Andrew's Comments on Le Revenant by Henry Thomson


"There are but two classes of persons in the world—those who are hanged, and those who are not hanged; and it has been my lot to belong to the former." Those haunting words are the preamble to Le Revenant by Henry Thomson and set the stage for the tale that I have picked as the 15th best scary short story from 1800-1849. The title means "The Ghost" in English, but this is misleading since it is about a man who lives through a hanging due to a malfunction. Afterward he watches his coffin being filled with rocks and buried. This is a tale of sensation and in it Thomson gives us one of the best descriptions of a person being led from a jail to the gallows.
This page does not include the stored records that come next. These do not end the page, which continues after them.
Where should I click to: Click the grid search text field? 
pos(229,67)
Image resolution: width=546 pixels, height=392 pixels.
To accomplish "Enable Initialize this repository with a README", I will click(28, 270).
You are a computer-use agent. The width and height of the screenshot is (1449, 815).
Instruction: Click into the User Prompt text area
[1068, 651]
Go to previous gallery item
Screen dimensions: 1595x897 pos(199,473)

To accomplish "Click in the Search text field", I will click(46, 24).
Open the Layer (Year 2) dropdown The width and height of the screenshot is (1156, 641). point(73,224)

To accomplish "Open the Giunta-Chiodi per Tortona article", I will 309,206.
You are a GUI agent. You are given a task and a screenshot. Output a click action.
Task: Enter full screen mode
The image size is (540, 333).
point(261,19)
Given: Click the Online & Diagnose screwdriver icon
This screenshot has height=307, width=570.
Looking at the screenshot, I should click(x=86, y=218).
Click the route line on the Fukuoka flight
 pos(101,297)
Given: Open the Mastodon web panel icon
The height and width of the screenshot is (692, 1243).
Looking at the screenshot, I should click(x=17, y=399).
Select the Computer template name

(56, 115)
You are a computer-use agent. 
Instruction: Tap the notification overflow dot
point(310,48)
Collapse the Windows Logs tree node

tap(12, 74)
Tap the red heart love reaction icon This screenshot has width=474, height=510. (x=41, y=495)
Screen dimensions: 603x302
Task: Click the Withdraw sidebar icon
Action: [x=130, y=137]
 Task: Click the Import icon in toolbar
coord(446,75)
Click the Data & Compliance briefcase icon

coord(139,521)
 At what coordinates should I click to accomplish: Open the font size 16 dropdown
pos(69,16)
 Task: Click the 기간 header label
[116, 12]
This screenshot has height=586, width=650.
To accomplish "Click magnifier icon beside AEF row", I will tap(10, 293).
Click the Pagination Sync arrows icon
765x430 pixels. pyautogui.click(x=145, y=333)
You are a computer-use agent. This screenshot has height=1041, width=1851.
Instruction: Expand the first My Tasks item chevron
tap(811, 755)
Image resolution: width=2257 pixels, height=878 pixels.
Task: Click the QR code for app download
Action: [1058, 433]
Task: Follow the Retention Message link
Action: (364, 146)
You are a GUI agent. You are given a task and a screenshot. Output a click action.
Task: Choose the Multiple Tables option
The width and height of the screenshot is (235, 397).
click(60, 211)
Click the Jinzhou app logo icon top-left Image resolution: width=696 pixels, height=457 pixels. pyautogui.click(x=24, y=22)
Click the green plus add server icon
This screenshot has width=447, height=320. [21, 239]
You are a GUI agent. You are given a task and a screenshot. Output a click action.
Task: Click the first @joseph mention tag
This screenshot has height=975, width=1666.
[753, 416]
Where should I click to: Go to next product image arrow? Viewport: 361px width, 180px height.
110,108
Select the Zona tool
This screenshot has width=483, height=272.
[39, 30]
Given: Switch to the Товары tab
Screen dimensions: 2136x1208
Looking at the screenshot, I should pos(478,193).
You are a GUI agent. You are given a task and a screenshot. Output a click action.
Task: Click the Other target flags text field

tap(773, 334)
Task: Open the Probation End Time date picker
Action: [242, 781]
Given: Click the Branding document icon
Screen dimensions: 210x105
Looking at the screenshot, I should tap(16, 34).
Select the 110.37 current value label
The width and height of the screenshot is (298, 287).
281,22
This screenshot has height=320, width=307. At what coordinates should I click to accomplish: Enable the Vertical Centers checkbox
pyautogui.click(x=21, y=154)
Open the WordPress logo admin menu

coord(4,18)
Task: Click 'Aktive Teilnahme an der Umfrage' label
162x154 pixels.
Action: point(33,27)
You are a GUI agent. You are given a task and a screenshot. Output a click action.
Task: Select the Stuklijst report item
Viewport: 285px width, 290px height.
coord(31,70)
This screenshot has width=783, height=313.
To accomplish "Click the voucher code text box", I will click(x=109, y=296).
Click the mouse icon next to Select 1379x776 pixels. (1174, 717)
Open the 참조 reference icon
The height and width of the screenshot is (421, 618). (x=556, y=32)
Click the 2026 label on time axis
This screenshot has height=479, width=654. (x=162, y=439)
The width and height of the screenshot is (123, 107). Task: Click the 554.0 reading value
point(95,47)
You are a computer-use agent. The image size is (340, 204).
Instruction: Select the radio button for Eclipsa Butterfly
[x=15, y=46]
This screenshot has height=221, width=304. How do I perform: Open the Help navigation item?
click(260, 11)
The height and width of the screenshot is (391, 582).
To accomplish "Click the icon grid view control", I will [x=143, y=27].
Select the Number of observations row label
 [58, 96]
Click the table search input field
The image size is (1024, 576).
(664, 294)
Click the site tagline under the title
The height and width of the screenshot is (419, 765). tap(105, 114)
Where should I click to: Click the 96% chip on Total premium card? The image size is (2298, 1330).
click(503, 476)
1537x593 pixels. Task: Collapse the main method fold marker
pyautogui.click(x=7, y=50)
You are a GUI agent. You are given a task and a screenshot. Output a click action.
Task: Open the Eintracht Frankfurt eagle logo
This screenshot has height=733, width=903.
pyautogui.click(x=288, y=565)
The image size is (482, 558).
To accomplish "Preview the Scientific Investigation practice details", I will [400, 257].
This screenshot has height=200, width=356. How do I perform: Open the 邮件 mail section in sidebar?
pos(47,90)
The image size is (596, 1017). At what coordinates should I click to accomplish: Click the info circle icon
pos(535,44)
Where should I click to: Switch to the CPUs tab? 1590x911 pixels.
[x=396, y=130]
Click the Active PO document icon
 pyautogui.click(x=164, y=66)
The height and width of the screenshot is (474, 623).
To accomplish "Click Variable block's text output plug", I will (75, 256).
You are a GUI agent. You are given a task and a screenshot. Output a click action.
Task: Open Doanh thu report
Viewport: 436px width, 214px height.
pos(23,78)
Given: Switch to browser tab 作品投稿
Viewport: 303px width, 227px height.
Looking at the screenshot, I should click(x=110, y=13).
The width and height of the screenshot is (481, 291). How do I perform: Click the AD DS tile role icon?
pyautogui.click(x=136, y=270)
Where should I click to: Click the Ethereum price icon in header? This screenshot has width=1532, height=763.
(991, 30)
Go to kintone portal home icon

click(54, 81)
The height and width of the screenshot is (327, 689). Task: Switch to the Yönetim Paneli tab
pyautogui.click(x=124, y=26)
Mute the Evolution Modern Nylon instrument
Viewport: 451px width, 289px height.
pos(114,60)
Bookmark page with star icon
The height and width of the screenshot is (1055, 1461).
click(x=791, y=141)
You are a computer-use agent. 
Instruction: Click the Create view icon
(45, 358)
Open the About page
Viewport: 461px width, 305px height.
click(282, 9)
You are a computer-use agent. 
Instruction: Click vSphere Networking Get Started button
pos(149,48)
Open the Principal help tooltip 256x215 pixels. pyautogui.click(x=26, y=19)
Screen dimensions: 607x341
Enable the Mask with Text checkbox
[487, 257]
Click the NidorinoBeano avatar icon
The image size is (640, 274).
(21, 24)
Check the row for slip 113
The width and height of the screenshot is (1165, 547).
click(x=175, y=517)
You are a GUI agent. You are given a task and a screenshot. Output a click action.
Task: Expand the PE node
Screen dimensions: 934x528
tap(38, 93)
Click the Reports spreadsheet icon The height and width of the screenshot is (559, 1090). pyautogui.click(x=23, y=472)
I felt the transition from these dim, close, hot, lamp-lighted subterranean passages, to the open platform, and steps, at the foot of the scaffold, and to day. I saw the immense crowd blackening the whole area of the street below me. The windows of the shops and houses opposite, to the fourth story, choaked with gazers. I saw St Sepulchre's church through the yellow fog in the distance, and heard the pealing of its bell. I recollect the cloudy, misty morning; the wet that lay upon the scaffold— the huge dark mass of building, the prison itself, that rose beside, and seemed to cast a shadow over us—the cold, fresh breeze, that as I emerged from it, broke upon my face. I see it all now—the whole horrible landscape is before me. The scaffold—the rain— the faces of the multitude—the people clinging to the house-tops—the smoke that beat heavily downwards from the chimneys—the waggons filled with women, staring in the innyards opposite—the hoarse low roar that ran through the gathered crowd as we appeared. I never saw so many objects at once, so plainly and distinctly, in all my life, as at that one glance; but it lasted only for an instant.
It was first published anonymously in the April 1827 issue of Blackwood's Magazine, then later ascribed to Henry Thomson. The fine writing and compelling storyline ensure that it is one of the best scary stories for the first half of the nineteenth century.